St. Bernard Parish Schools Get $148.3 Million From FEMA
The Federal Emergency Management Agency is releasing $148.3 million to rebuild St. Bernard Parish’s public schools. The amount comes after years of negotiating, and is $60 million more than the agency’s initial assessment of loss value after Hurricane Katrina. The amount will help the St. Bernard school board consolidate its rebuilding projects to improve select facilities. The amount is part of $500 million the district has received from FEMA.
FEMA’s Louisiana Recovery Office’s Deputy Director of Programs Andre Cadogan said, “Our consolidated funding best reflects the needs of the St. Bernard Parish School Board as they embark on their final rebuilding efforts and becoming the first school system in Louisiana destroyed by Hurricane Katrina to reach their end goal -- full recovery.”
In 2008, Sen. Mary Landrieu, D-La. pushed for legislation to allow for lump-sum payments and reduced penalties for alternative plans, such as St. Bernard’s plan to consolidate its original 14 facilities down to 9 facilities. The move from approving disaster payments on a project by project basis to providing single block payments allows the district to exercise autonomy when it comet to allocating funds for improvements.
“The whole intent isn’t to give you more than what you had before, but to give you the financial value of what you had in the past and not tie you to have to do exactly what you had previously,” said St. Bernard Schools Superintendent Doris Voitier. “You have to think how you are going to rebuild to service the community you have now and the community you expect the parish to become.”

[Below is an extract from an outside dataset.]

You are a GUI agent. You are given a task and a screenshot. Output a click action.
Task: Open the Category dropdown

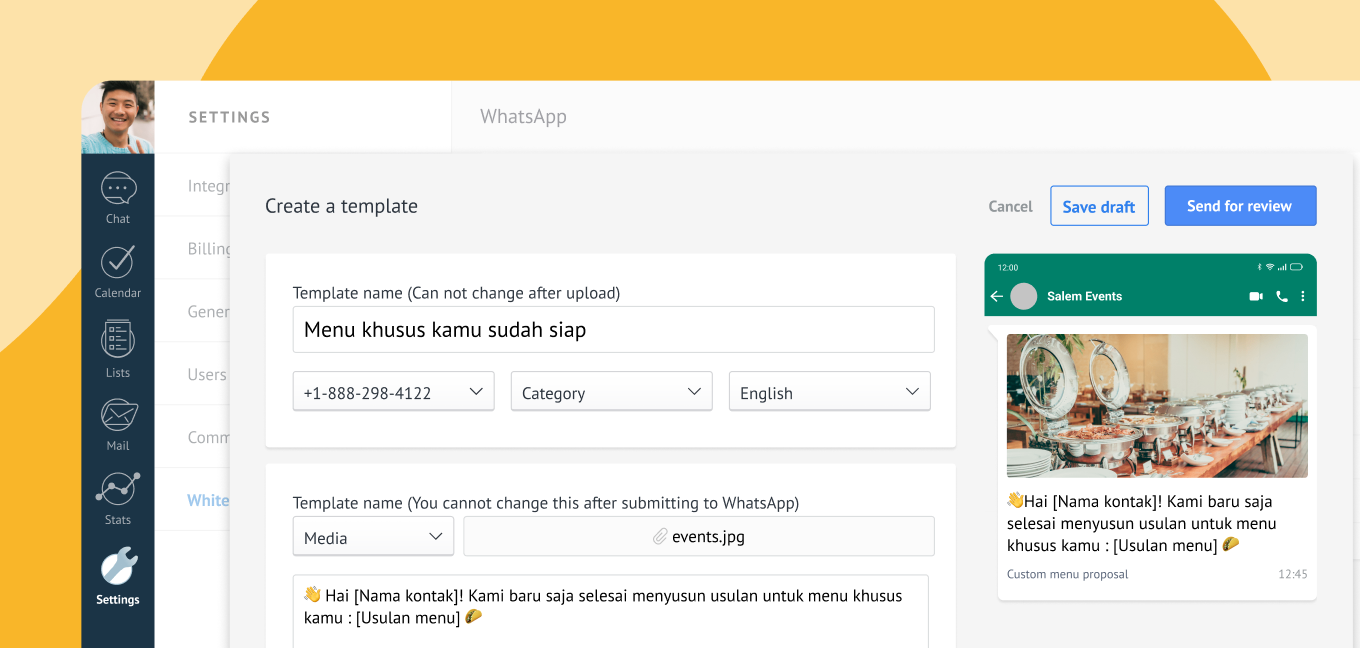tap(611, 392)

Post-Katrina recovery efforts have been volatile issues for parishes. The school district argument has been that FEMA undervalued the cost of rebuilding in today’s marketplace, and FEMA’s reassessment of district losses is a critical step toward rebuilding schools.
St. Bernard parish had three public high schools before Katrina. Today, Chalmette High School is the only one. It is undergoing a three-year renovation and expansion project. The school district has completed Joe Davies and J.F. Gauthier Elementary schools, a new Ninth Grade Academy, a cultural arts building, and a transportation, maintenance and storage building.
Other projects in the works are LaCoste Elementary and Arabi Elementary School Gymnasium openings, and the conversion of the Maumus Center to a science center, planetarium, and Hurricane Katrina museum.